If God is for you, all things are favorable to you.
Despite these ever present ‘vain and raging cares’, and ‘madness of the heart’, very surprisingly, in the last census, about 72% of people in Britain labeled themselves ‘Christian’. Culturally Christian, but not ‘Church attending Christian’, we might want to argue. Nominally Christian, maybe, but perhaps not ‘worshipping Christian.’ Nevertheless, something is stirring in the heart of Mondeo man and Middle England Woman. It seems the death of God was a lie, God’s funeral never happened. And far from being a requiem, the church rallies a trumpet call of joy and gladness, a song of promise and hope. Ring out the bells, sing out the song, make your processions, and live a new kind of life! God is not dead! The tomb may be empty, but Christ is risen!
Our culture may not be able to express this hope fully, but in our heart of hearts, we know there is more to life than hum-drum, work-a-day rationalism. A candle is lit- flowers are laid at the side of the road; the Lord’s name is taken in vain to disguise the fact it’s actually the beginning of a prayer, a baby is born and baptized because it’s the ‘thing’ to do, a couple get married in church, because it ‘feels right’. A man requests that a priest officiates at his funeral, because he wants a ‘good’ send off. More people than we might expect, call themselves Christian. More people than we might expect still hope in God, still believe in God. Human beings are very reluctant to neglect the heavens completely.
Hearts may be ‘restless’ and perhaps a little cool, but not yet turned to stone, and deep down, these hearts, even now, in this supposedly Godless age, are still looking for their security and meaning in God. If we believe we are made in God’s image, then there is always hope, for the church and for culture.

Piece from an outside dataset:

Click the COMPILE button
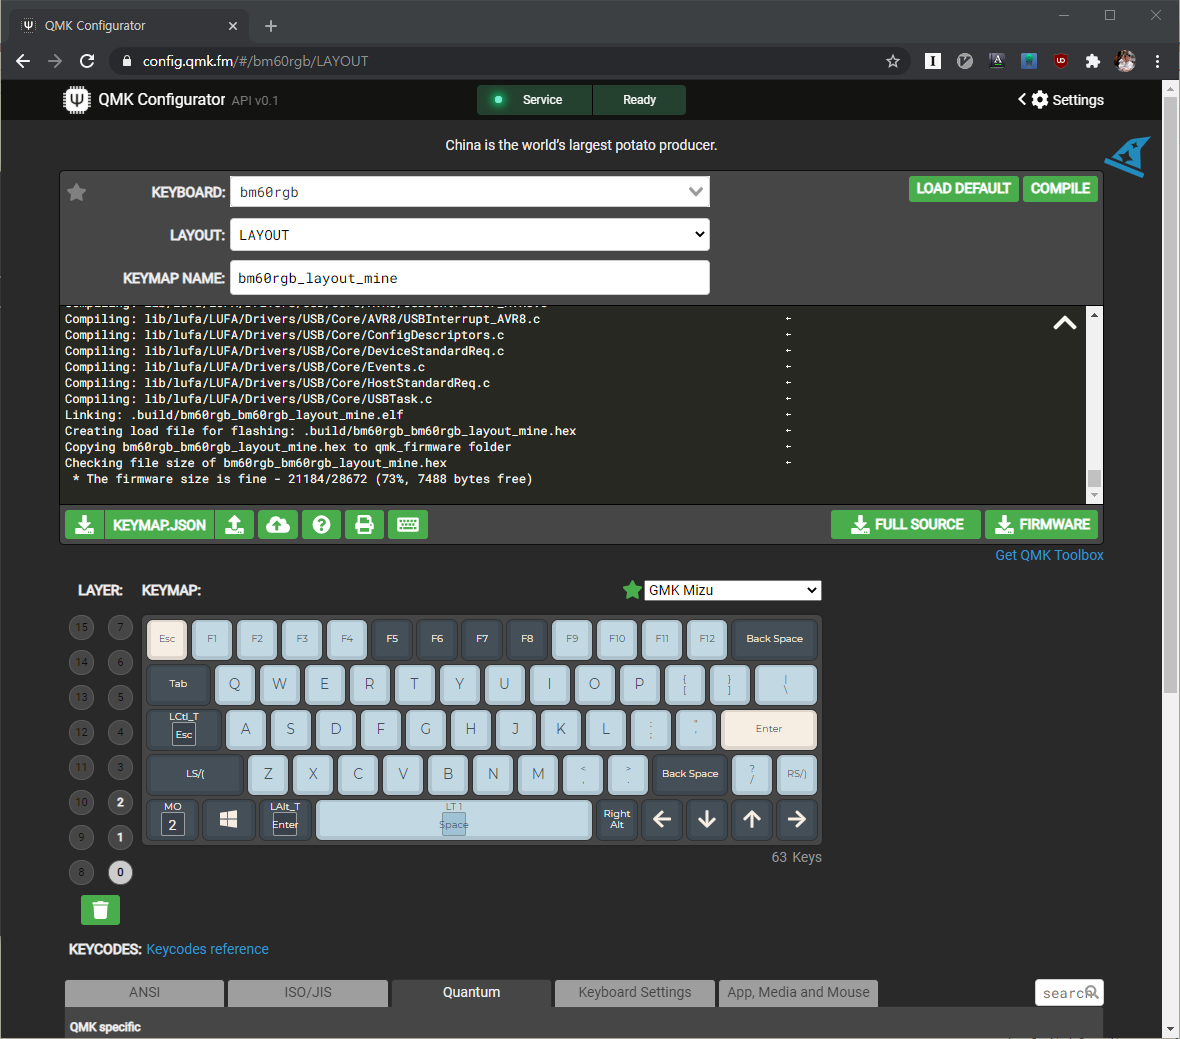This screenshot has height=1039, width=1180. tap(1060, 188)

The Westminster confessional ascribes meaning to our lives with these words: The purpose of man is to worship God and enjoy him forever.....If we believe that theological statement to be true, that the purpose of humanity is to worship God, then deprogramming a human being to forget God or deleting our innate capacity to look beyond ourselves, is a pretty difficult thing to do. We would be undoing creation itself. Even an over exposure to the grand narratives of atheism, capitalism, scientism, reductionism and any other ‘ism’ you care to mention, cannot alter the fact that we are hard-wired for worship.
Sometimes that desire to worship is blown off track. Amos the prophet, who we have heard speaking this evening, condemned a culture in which the worship of God had been sidelined, and forgotten. They had replaced God with the worship of idols and self-made deities. They began to sell the righteous for silver and the needy for a pair of sandals. Their hard heartedness spread; their worship and their love became introverted and cruel.

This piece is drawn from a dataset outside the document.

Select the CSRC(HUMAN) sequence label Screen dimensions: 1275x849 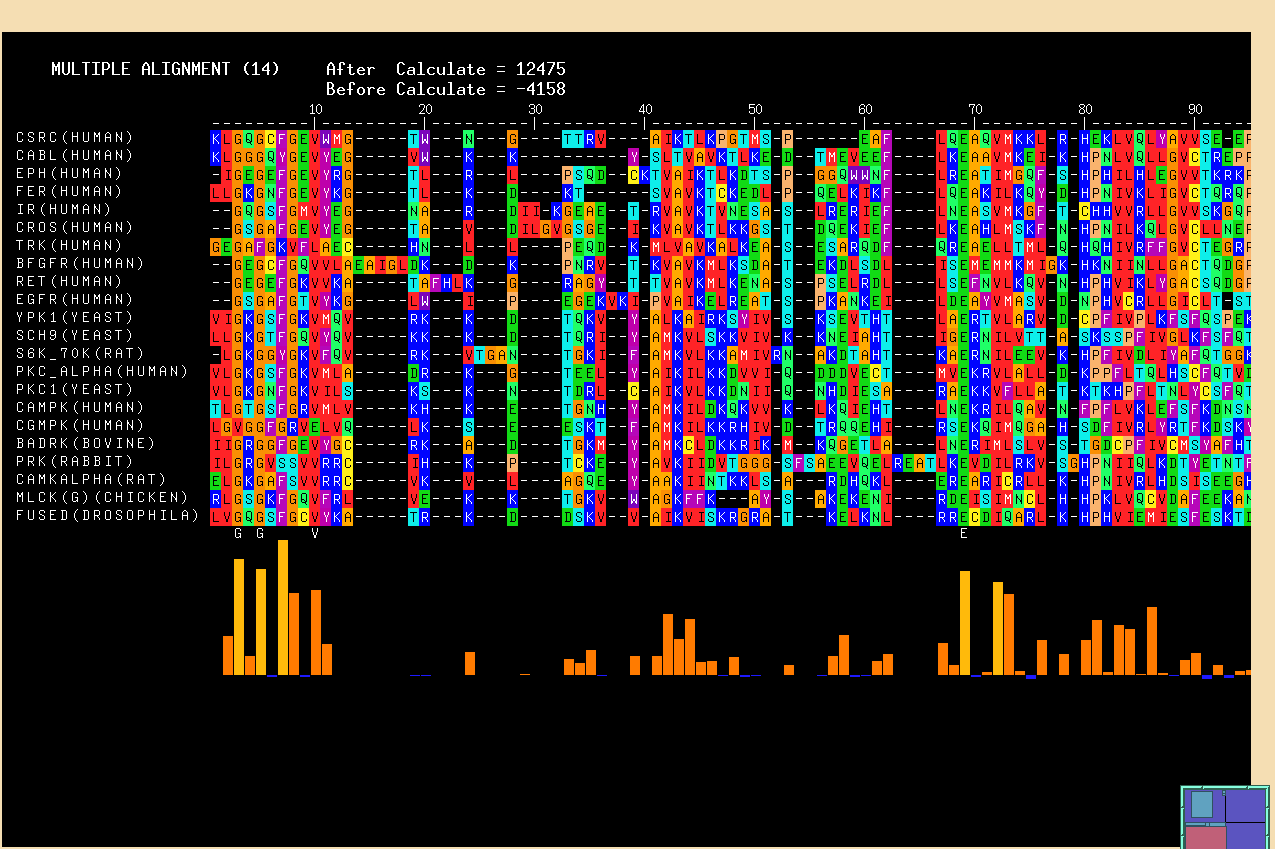75,138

Paul, in his letter to the Ephesians, argues that when we become alienated from God, to use the words of the prophetess Lilly Allen, we don’t know what’s right and what’s real anymore. We focus on our own man-made objects of worship and our hearts do turn to stone. We create our own idols- and then we risk becoming callous and uncaring towards one another. Our lives are no longer a gift, but a self-fulfilling prophecy of vain and raging cares, robbed of hope.
When we worship God in Christ, we are given a new kind of life. A life in which we become the embodiment of Christ, in the here and now. We become remade in his image and can then go out into the world as his feet, his hands, his heart. True worship, is not self-fulfilling but all embracing, tender-hearted. And if we are Christ’s body in the world, are we not also Christ’s body for the world? Can worship be something the Church does on behalf of, and for, everyone? Are we not called to be the vicarious, worshipping body of Christ? Are we not called to be a sacrifice of praise and thanksgiving on the altar of the Lord? What if we are the sacred heart of culture, and our calling is to make worship an offering, a sacrifice of praise, a gift, for all those who cannot, or choose not to be present? If we do that, if we remain a visible presence, an active presence, a living presence in the world- then all those nominal Christians, may yet join us and become worshipping Christians.
So, perhaps we, the Church, should no longer be drawn to compete with or capitulate to culture. I shouldn’t be worried by cultural mega-churches on my doorstep! What the church of God offers is very different, and maybe it has to be different. No longer Christ ‘and’, ‘in’, ‘above’, or ‘against’ culture, but Christ serving Culture, Christ as a gift, to culture, and by that measure a Church which is, in its very being, a servant and a gift to culture too.
On a Sunday morning when I see a happy band of pilgrims kneeling in prayer, and approaching the communion rail with such awe and reverence, when I see what they bring into worship, the places they have come from, the problems they are facing...the joys they celebrate, when I see all this, I remember why we are there and I remember that this is, truly, a priceless gift, a sacrifice of praise.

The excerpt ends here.